:: Dataset entries ::
━━━━━━━━

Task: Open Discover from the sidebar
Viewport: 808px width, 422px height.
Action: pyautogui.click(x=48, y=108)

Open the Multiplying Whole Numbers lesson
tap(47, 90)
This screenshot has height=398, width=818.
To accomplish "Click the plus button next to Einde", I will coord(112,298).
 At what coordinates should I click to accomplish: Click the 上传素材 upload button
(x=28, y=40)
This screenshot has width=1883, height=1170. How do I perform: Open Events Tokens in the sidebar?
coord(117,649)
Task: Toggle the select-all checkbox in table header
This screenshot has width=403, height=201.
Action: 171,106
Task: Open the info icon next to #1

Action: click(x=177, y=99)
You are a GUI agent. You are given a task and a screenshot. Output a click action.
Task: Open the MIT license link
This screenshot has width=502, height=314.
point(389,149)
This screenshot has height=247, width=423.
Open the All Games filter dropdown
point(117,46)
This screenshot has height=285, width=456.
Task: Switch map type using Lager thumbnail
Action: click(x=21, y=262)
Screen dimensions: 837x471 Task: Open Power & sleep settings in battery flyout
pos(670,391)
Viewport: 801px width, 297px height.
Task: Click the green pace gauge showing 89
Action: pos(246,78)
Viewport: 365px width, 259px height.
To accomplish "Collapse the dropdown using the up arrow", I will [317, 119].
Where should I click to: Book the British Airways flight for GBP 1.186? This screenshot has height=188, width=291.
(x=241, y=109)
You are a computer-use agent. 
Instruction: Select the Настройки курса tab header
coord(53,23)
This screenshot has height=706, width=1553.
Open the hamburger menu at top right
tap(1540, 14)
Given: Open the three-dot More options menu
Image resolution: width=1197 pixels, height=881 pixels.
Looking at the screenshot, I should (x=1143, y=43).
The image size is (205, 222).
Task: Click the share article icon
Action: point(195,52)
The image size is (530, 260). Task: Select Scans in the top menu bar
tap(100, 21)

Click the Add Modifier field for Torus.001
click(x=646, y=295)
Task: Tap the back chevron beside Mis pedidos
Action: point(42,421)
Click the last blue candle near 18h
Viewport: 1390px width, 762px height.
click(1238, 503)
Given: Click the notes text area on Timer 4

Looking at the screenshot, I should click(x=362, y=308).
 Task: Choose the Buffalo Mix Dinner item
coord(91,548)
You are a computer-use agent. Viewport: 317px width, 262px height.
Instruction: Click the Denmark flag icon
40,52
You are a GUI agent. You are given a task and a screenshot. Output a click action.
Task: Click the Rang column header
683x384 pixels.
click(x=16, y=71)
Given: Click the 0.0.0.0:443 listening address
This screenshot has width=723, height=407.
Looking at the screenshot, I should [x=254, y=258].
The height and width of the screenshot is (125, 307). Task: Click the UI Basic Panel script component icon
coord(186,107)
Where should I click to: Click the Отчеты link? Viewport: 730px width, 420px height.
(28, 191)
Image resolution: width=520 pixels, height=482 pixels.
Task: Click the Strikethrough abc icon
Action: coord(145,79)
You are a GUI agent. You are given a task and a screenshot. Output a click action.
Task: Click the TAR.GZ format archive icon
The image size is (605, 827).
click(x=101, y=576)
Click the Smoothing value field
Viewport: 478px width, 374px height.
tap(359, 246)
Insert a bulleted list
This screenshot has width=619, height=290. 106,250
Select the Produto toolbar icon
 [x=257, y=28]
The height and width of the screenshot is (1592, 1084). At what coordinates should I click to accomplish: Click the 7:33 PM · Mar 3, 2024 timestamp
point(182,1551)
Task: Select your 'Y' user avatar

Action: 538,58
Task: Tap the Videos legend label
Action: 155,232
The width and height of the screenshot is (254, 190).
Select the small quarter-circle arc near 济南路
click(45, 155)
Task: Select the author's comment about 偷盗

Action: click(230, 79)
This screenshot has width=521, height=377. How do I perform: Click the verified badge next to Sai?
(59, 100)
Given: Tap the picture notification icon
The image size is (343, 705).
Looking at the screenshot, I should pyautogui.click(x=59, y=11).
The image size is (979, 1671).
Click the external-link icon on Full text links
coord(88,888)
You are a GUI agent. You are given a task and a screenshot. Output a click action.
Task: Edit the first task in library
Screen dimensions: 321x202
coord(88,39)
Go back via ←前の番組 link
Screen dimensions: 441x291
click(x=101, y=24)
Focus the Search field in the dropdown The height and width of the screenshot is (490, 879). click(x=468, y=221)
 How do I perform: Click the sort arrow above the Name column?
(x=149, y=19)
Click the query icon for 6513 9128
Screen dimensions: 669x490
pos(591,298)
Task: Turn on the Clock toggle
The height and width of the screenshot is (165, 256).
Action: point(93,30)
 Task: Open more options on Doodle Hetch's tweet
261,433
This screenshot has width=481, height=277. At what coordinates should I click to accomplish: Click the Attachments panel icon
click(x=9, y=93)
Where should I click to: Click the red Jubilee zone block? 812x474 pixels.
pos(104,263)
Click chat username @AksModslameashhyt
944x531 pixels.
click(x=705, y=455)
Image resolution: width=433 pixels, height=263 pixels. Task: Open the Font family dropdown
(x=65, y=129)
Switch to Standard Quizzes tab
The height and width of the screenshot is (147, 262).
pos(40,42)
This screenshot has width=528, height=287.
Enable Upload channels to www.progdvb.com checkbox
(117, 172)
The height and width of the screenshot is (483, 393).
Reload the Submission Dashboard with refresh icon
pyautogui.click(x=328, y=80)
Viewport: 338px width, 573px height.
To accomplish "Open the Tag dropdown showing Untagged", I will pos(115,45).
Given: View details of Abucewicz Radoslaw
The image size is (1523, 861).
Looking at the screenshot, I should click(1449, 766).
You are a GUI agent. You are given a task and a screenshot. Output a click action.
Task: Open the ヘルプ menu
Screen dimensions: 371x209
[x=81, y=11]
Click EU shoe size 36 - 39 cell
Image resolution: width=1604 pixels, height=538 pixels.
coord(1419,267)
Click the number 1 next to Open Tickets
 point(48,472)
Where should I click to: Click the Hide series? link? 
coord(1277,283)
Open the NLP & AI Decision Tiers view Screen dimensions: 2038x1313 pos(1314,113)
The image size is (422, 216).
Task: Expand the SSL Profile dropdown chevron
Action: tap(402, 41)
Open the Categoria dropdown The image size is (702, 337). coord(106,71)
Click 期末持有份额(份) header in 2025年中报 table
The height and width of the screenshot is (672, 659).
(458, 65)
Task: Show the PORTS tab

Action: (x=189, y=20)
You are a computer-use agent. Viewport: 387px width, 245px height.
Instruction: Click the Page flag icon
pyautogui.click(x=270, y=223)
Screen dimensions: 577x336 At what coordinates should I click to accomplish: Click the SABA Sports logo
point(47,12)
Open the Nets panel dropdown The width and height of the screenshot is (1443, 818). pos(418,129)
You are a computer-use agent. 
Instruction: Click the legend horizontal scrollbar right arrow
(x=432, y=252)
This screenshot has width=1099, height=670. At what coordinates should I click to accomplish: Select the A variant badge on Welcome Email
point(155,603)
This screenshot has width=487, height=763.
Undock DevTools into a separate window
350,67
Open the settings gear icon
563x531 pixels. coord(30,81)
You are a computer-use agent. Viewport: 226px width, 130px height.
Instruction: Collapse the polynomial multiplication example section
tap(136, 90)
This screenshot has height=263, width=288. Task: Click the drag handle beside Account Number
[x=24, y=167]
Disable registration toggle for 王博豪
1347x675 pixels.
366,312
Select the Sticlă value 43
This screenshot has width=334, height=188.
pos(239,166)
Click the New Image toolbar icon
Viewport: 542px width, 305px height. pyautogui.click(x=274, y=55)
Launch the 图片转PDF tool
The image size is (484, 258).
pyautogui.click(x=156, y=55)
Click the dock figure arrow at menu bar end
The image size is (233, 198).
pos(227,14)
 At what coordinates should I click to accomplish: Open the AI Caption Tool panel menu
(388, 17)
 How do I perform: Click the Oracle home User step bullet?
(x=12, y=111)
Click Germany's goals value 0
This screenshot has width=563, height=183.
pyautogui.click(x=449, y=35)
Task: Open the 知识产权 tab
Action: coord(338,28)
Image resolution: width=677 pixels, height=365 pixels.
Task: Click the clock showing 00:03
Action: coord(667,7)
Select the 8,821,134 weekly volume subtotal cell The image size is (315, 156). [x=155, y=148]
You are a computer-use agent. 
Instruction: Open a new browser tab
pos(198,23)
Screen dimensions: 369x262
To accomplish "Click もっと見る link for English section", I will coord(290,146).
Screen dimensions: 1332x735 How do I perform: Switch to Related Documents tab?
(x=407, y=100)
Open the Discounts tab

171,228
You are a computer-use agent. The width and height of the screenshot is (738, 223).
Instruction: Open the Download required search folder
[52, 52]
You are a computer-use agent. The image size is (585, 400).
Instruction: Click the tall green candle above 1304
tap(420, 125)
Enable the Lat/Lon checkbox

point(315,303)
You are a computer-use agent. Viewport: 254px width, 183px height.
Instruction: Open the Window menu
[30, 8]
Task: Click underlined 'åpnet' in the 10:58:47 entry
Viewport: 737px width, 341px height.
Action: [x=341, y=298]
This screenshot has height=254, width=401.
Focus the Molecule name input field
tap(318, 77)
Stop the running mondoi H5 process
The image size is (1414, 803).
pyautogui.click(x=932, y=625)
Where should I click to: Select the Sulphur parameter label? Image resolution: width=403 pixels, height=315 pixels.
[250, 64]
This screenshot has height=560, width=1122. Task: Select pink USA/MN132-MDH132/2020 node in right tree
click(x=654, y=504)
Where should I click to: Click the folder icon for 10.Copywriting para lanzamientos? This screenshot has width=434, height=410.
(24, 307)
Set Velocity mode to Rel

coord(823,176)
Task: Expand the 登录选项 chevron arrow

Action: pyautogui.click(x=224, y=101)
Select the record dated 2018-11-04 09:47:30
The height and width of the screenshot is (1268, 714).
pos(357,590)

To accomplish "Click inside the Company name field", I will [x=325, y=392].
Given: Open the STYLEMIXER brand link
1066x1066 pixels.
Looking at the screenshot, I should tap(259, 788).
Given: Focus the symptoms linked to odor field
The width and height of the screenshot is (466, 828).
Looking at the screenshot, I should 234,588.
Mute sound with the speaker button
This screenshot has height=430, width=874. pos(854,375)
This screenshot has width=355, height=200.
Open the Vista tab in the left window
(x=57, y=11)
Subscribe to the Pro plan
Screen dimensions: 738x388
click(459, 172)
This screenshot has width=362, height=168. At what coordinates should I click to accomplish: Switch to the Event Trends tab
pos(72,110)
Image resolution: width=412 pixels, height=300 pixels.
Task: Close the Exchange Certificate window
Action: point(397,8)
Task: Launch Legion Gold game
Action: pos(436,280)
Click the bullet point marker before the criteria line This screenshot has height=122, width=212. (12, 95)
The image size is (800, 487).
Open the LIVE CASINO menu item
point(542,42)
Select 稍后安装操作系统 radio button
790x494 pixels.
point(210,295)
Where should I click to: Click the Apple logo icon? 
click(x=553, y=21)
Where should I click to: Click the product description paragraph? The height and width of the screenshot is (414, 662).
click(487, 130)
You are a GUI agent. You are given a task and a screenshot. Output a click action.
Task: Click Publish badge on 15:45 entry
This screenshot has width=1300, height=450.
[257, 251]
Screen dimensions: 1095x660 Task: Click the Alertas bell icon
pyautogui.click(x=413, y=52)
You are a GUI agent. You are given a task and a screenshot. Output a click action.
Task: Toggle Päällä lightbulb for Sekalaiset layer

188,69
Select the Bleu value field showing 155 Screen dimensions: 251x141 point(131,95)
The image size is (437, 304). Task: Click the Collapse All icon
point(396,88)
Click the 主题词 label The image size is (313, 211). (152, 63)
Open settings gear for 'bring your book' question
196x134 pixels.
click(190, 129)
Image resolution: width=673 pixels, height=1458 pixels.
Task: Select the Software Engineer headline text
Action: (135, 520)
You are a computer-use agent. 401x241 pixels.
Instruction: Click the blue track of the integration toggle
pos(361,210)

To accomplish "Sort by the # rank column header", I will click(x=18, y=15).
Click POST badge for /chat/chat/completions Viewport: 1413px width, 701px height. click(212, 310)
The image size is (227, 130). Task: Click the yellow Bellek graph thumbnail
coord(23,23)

━━━━━━━━

:: DIRECTIONS ::
The lines to copy run from the start of the records above through the line holding "Task: Toggle the"; give them exactly, both ends included, and nothing else.

:: YOUR RESPONSE ::
Task: Open Discover from the sidebar
Viewport: 808px width, 422px height.
Action: pyautogui.click(x=48, y=108)

Open the Multiplying Whole Numbers lesson
tap(47, 90)
This screenshot has height=398, width=818.
To accomplish "Click the plus button next to Einde", I will coord(112,298).
 At what coordinates should I click to accomplish: Click the 上传素材 upload button
(x=28, y=40)
This screenshot has width=1883, height=1170. How do I perform: Open Events Tokens in the sidebar?
coord(117,649)
Task: Toggle the select-all checkbox in table header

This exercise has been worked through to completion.